Michaelis–Menten fits to enrichment data

The DMS library enrichments across different CO2 concentrations were used to estimate Michaelis–Menten kinetic parameters for every variant. Guided by the linear relationship between growth rate and kcat observed in Fig. 1e, we assume that the cell growth rate is proportional to the rubisco enzyme velocity to derive the CO2 titration fits (see ‘Derivation of Michaelis–Menten fit’, equation (S1))
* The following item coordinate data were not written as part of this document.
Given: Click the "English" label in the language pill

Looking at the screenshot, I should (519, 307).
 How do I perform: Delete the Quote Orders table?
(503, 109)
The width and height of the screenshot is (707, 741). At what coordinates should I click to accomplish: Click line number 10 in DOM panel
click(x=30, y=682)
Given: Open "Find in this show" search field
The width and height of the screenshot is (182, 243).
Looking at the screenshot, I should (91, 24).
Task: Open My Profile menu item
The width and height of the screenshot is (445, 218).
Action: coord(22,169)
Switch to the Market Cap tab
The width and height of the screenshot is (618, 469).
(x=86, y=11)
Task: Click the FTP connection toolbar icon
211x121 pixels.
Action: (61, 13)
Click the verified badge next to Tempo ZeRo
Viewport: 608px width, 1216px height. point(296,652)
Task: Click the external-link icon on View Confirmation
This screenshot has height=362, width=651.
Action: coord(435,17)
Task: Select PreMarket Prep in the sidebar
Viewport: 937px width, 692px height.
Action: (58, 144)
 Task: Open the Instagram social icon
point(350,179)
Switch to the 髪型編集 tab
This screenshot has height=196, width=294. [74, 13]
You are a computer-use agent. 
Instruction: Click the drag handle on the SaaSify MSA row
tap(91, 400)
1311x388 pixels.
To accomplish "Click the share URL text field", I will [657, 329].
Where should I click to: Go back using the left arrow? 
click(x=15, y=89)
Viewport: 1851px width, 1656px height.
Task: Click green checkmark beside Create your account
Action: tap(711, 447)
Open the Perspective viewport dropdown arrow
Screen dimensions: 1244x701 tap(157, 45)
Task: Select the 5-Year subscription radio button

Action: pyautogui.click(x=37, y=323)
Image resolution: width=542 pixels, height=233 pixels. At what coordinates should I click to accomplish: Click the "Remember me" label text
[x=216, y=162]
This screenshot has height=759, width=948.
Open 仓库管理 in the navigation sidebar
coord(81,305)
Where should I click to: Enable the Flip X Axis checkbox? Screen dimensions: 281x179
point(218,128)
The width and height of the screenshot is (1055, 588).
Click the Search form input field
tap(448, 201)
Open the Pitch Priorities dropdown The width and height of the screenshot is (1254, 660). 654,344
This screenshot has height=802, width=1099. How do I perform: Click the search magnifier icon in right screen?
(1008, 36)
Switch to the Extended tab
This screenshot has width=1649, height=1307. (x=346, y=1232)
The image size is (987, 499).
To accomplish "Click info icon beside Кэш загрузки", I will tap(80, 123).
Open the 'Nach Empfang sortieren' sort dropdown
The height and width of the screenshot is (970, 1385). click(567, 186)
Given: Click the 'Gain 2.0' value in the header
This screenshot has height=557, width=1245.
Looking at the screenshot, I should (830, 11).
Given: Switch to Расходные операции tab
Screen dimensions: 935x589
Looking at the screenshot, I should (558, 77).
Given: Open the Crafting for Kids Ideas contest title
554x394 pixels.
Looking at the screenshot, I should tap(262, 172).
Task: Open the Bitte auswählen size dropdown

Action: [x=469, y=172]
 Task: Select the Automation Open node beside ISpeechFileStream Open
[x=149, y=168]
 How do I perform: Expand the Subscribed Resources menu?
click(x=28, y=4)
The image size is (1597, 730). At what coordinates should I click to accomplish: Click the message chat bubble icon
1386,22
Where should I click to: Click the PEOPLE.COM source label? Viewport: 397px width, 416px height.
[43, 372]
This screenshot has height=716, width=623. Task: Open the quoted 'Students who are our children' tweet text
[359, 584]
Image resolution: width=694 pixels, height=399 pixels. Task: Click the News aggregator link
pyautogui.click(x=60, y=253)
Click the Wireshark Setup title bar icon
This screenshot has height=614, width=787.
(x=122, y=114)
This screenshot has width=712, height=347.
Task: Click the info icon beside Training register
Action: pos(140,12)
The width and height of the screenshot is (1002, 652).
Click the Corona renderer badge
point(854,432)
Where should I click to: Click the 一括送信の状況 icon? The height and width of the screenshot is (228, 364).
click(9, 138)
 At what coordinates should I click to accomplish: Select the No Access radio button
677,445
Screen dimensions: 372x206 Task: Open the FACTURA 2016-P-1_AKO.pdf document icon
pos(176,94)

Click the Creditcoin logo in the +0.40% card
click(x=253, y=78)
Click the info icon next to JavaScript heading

$${e}_{{\rm{m}}{\rm{u}}{\rm{t}},{\rm{n}}{\rm{o}}{\rm{r}}{\rm{m}}}([{{\rm{C}}{\rm{O}}}_{2}])=\frac{{\mathop{V}\limits^{ \sim }}_{\text{max},{\rm{m}}{\rm{u}}{\rm{t}}}({\mathop{K}\limits^{ \sim }}_{{\rm{C}},{\rm{W}}{\rm{T}}}+[{{\rm{C}}{\rm{O}}}_{2}])}{{\mathop{V}\limits^{ \sim }}_{\text{max},{\rm{W}}{\rm{T}}}({\mathop{K}\limits^{ \sim }}_{{\rm{C}},{\rm{m}}{\rm{u}}{\rm{t}}}+[{{\rm{C}}{\rm{O}}}_{2}])}$$
(3)

\({\widetilde{V}}_{\text{max},{\rm{mut}}}/{\widetilde{V}}_{\text{max},{\rm{WT}}}\) is the ratio of mutant maximum velocity relative to wild type, \({\widetilde{K}}_{{\rm{C}},{\rm{WT}}}\) is the wild-type KC for which we used the value 149 μM, and \({\widetilde{K}}_{{\rm{C}},{\rm{mut}}}\) is the mutant KC. The titration curves in triplicate for each variant were fit to equation (3) using non-linear least squares curve fitting while requiring both Vmax and KC,mut to be positive.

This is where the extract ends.